Parece fuera de toda duda que la iniciativa valenciana es loable y que merece una aprobación absoluta, que desde luego se expresa desde este editorial. Pero produce cierto estupor que solo franqueando el obstáculo estatal pueda conseguirse una eficaz protección de las personas más desfavorecidas. Desde luego, no parece que la falta de lealtad constitucional provenga en este caso del Consejo de Gobierno de la Generalitat valenciana.

En definitiva, las normas con rango de ley estatales que se han aprobado en la pasada legislatura han afinado esta vertiente del principio de igualdad a la baja. De acuerdo con ella, nadie puede tener unas prestaciones superiores a las que reconozcan los órganos centrales del Estado. Tal vez, así expresada, la idea pueda implicar cierto exceso, pero sin duda la legislación vigente se aproxima a ella. Por supuesto, todo el sector privado asistirá gozoso a una actividad legiferante que le genera un importante nicho de negocio allá donde las Administraciones Públicas no quieran o no se les permita llegar.

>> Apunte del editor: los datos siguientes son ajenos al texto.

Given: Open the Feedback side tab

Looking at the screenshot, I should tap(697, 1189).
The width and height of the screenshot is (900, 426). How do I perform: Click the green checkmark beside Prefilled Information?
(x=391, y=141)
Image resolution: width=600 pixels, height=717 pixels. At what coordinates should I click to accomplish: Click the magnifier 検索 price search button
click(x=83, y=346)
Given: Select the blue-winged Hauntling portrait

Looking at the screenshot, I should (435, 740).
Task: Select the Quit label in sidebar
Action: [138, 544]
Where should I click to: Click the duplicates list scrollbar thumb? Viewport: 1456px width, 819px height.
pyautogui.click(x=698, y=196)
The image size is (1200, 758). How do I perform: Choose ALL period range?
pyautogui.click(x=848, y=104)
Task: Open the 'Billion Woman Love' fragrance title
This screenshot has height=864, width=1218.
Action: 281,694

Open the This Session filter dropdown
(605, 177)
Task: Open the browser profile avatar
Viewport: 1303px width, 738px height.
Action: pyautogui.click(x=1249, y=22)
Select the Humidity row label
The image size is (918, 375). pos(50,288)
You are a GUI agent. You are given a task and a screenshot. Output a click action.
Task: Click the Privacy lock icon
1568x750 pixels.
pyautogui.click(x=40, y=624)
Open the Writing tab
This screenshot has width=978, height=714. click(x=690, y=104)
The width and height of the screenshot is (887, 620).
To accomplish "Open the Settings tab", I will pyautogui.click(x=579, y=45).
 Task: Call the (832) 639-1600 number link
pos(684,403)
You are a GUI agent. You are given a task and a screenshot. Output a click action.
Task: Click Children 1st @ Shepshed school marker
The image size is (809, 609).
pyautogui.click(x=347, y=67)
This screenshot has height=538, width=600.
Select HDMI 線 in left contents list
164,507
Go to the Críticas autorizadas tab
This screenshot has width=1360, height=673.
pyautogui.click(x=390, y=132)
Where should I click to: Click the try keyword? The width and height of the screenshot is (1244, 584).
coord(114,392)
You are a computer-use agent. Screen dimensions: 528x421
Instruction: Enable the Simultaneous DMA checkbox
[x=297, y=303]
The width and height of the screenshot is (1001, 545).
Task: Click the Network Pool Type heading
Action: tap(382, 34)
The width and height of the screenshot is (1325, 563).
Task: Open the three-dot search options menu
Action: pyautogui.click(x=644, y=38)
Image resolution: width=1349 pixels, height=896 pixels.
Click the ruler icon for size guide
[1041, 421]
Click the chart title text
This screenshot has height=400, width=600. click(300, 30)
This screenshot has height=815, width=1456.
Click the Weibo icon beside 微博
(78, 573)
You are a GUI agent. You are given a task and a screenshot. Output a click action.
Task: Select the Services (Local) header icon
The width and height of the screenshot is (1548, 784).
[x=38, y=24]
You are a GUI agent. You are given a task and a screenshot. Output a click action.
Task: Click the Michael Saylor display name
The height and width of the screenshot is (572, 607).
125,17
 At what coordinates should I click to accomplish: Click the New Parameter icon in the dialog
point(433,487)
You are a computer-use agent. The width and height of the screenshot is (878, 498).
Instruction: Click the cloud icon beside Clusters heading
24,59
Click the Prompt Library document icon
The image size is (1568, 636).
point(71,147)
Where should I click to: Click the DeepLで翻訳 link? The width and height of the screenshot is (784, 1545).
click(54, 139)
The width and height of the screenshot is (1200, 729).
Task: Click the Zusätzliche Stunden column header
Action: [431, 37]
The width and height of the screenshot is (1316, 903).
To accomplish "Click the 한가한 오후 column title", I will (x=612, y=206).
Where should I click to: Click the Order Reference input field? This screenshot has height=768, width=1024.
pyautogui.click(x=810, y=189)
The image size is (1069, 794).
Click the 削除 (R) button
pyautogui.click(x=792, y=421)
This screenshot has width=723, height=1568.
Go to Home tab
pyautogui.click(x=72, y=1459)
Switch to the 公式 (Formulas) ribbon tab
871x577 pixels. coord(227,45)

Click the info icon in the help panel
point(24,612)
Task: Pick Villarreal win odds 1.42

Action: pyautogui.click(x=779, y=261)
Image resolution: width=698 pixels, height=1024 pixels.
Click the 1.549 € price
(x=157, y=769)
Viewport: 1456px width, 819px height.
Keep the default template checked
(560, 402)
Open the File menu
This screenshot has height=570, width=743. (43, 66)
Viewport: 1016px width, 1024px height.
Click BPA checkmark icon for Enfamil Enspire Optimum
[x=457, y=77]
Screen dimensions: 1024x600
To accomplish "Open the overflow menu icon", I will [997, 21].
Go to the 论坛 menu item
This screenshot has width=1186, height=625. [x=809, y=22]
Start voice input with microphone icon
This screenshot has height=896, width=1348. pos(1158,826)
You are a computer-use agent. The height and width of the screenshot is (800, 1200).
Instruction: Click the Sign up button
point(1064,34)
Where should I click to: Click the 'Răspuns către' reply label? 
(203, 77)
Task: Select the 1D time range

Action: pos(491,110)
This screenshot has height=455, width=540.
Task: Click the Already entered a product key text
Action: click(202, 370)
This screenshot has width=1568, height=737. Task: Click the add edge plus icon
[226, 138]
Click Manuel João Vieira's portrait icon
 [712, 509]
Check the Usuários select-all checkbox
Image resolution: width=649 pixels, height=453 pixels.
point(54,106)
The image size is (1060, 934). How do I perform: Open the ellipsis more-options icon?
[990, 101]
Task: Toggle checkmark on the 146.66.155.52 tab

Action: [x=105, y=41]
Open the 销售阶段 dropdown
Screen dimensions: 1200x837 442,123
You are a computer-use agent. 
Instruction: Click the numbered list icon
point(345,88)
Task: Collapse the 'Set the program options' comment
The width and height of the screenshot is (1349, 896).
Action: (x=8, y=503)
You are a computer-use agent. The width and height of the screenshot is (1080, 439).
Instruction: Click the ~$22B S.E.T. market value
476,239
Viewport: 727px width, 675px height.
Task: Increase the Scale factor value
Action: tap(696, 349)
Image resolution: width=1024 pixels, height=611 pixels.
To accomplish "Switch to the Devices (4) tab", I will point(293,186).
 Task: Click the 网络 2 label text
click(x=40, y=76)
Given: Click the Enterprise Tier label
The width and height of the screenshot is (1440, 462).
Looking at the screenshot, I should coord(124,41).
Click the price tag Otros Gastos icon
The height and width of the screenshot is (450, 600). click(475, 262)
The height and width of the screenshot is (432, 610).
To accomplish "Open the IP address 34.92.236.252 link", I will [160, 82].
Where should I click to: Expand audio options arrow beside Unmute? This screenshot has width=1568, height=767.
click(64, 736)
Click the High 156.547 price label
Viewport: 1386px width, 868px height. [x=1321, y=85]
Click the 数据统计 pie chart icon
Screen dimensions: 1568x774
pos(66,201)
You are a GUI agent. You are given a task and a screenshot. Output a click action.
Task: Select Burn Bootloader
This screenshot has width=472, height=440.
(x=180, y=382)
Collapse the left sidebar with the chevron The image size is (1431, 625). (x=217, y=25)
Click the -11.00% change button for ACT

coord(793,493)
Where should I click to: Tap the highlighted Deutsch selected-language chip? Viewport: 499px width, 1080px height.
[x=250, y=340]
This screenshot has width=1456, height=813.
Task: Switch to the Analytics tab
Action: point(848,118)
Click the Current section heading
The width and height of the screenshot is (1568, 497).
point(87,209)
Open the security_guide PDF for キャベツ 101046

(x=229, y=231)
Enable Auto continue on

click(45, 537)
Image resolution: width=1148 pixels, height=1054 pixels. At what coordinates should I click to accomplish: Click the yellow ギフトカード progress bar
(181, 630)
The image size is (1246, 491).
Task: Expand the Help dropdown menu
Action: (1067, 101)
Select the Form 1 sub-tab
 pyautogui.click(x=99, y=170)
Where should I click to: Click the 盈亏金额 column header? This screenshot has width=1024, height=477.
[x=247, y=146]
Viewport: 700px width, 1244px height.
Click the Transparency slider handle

Sin duda, esta ola de normas restrictivas de derechos será superada, probablemente en un espacio de tiempo más o menos breve. También cabe esperar que el Tribunal Constitucional dicte unos pronunciamientos algo más ajustados y coherentes con el Estado complejo en el que se ha constituido el Reino de España. Pero el daño físico y moral que se les ha infringido mientras tanto a las clases más desfavorecidas ha sido lacerante, injustificado e innecesario.